* **Problem details**: Repeat exactly, and only, the lines below starting at the line that contains "This screenshot has width=706, height=728." and ending at the line that contains "Task: Enter full", inclusive of both.

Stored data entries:
....

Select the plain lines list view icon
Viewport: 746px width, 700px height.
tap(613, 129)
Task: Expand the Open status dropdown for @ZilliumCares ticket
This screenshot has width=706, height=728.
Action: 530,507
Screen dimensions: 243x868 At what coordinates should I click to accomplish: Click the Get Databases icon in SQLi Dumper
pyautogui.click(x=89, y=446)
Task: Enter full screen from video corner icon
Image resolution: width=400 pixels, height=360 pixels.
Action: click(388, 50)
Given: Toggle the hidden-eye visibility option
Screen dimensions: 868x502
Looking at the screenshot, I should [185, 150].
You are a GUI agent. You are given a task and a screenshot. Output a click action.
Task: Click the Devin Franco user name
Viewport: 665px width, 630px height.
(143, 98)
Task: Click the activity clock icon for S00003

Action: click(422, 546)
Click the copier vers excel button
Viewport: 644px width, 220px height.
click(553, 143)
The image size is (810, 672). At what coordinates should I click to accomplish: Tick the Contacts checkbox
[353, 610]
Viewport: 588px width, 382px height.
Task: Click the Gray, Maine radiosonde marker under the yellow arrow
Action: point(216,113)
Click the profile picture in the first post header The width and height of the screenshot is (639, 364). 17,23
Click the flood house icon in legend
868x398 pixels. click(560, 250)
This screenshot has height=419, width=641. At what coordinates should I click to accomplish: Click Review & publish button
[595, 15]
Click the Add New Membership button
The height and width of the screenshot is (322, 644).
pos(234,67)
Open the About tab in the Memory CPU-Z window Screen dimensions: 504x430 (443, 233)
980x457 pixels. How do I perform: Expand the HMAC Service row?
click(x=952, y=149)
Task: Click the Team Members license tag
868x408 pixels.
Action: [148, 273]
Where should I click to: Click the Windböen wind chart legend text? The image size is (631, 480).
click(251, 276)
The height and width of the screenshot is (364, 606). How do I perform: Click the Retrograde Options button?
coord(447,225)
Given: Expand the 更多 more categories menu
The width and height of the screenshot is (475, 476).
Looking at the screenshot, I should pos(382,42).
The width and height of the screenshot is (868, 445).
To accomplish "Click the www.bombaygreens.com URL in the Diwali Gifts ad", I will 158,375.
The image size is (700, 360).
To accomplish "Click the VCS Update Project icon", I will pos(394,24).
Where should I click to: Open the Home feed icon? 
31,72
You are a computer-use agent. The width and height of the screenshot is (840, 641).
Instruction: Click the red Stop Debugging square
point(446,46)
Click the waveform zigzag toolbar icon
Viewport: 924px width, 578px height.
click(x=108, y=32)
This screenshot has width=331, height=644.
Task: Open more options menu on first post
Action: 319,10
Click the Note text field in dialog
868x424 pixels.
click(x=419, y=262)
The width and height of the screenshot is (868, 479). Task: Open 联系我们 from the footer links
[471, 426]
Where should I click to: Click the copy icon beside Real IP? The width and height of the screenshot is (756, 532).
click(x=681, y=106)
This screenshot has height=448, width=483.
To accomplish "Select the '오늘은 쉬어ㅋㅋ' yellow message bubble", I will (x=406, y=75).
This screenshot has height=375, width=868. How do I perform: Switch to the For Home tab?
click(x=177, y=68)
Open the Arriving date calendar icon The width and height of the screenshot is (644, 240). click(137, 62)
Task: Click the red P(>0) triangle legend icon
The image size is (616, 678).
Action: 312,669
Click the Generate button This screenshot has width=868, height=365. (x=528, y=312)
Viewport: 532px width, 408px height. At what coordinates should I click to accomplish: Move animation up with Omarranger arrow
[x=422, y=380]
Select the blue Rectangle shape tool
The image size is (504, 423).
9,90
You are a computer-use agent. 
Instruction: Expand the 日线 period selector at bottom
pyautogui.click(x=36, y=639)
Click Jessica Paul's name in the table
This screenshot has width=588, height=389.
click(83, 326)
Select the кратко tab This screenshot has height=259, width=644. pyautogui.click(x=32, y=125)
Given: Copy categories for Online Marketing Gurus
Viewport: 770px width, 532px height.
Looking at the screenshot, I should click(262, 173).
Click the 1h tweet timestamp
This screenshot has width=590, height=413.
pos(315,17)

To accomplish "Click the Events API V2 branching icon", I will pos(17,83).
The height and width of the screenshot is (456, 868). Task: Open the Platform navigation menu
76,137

....

* **Task response**:
This screenshot has width=706, height=728.
Action: 530,507
Screen dimensions: 243x868 At what coordinates should I click to accomplish: Click the Get Databases icon in SQLi Dumper
pyautogui.click(x=89, y=446)
Task: Enter full screen from video corner icon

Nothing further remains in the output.